С неожиданной серьезностью, построжав, сказала:

— Нервенная я… такая нервенная!.. Веришь, стукнет где ненароком, меня аж затрусит всю… Через это и здоровье у меня никуда.

И с прорвавшейся затаенной тоской низким, стонущим голосом проговорила:

— Как вспомню свою жизнь!.. Ты же знаешь, какая у нас была жизнь. Сколько страху набрались… Мой же после артели дома чеботарил. Туфли шил, тапочки… А я торговала… Торгуешь, а сама все по сторонам, как заяц в лесу, поглядываешь, как бы фин не налетел. Боялись мы в те годы финов, налогов этих боялись, обложат как частника-кустаря, с себя последнюю сорочку спустишь, вот и хоронились. А жить хотелось не хуже, чем другие. Вот и сидит мой дома при свете, окна занавешены, чтобы с улицы не было видно, постукивает молоточком, дратву сучит, а сам прислушивается, не идет ли кто чужой… Вот оно теперь и выходит.

— Тимофеевна, вы скоро? — окликнула ее сгорбленная старушка, терпеливо ожидавшая в сторонке.

— Сейчас, сейчас… — отозвалась Тимофеевна. — Кличут меня, — протянула она, улыбнулась, — видно, красивые были у нее в молодости глаза, улыбка прошла по ним, они засветились глубоко и ясно, будто не было горя, утрат, болезней, одинокой старости. Добавила: — Женщина из станицы. В церковь приезжала. Ночевать будет. Кровать у меня есть свободная. Пускаю.
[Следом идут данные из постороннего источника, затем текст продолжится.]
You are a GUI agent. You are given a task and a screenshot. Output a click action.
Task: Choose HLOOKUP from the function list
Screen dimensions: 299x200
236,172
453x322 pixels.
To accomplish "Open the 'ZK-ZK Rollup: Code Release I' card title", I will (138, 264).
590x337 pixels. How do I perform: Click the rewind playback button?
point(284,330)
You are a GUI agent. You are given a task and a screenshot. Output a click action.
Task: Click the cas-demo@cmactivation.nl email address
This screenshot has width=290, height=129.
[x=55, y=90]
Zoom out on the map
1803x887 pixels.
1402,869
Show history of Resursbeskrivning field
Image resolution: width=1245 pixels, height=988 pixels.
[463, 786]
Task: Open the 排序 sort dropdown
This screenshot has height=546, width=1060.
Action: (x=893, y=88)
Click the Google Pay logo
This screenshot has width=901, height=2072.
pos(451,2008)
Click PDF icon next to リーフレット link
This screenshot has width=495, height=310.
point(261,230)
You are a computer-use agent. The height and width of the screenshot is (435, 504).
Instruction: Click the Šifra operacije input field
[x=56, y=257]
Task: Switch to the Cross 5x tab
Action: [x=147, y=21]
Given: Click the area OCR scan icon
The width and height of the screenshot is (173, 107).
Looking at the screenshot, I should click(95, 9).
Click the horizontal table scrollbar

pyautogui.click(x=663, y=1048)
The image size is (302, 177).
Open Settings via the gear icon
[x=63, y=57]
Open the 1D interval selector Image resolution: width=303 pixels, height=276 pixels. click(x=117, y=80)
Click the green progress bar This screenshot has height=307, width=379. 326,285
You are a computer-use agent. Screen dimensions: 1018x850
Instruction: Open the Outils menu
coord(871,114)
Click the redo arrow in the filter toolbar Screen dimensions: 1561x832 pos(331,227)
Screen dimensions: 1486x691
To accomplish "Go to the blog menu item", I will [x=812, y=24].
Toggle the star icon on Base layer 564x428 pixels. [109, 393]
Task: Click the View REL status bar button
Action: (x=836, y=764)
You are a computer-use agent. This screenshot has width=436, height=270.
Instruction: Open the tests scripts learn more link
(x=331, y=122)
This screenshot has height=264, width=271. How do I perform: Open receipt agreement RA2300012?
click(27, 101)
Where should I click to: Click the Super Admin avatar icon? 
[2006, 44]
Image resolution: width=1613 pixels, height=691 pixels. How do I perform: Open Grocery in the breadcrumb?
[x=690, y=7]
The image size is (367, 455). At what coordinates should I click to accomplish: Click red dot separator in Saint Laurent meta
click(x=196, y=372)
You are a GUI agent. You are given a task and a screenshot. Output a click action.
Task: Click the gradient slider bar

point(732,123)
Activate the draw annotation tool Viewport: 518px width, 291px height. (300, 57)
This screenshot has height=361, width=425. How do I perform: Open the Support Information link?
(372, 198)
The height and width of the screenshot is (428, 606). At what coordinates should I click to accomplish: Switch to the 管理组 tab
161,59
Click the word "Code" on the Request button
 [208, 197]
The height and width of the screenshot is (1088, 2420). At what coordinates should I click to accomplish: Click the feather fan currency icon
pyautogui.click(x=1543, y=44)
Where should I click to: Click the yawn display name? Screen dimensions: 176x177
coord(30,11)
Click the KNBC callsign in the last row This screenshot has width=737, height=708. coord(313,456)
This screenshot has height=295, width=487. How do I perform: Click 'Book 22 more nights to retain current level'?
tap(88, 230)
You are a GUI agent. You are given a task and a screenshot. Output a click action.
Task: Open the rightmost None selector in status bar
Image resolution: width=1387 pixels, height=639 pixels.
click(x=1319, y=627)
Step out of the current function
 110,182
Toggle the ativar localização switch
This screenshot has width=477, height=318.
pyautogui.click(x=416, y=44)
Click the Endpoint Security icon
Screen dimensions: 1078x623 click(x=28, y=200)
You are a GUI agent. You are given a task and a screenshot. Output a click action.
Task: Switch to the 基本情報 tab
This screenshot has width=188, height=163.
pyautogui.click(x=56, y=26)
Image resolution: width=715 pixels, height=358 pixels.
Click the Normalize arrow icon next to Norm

Я смотрел ей вслед. Вспыхивают голубые неоновые огни на кинотеатре. Идет картина «Вызываем огонь на себя». Сквозь темную шевелящуюся листву высоких акаций струится, переливается дымчатый нездешний свет, а повыше, в темном бездонном провале неба, вспыхивают одна за одной, все ярче разгораются звезды, и среди них справа над горой выделяется неподвижный красный глазок — там у нас ретрансляционная телевизионная вышка. Вот и телевизоры появились в нашем городке.

«А про Петьку она не вспомнила», — думаю я. И рассказывают, никогда не вспоминает. И с ней никто о нем не заговаривает.

В первые годы после войны я как-то повстречал ее мужа. Он воевал, был награжден, вернулся снова к своему ремеслу и пил по-прежнему, от этого, видимо, и умер раньше времени. Но тогда он был еще довольно крепок, с черными лихими солдатскими усиками, «выпимши», как сказал сам, но на ногах стоял твердо.

Смотрел, смотрел на меня, качал головою каким-то своим мыслям.

— Ты русский, — неожиданно сказал он. — И я русский… А он не русский. Предатель родины он!

Он согнулся, скорчился у стены, будто жгло, пекло его невыносимо изнутри, и плакал. Лающий плач мужчины. Пошел, побежал согнувшись к калитке.

А вот мать ни разу при мне не вспомнила Петьку. И дома я у нее был. Фотографии мужа, родственников. Она сама в молодые годы. А Петькиной карточки нигде нет. Будто и не жил он. Будто и на свете его никогда не было.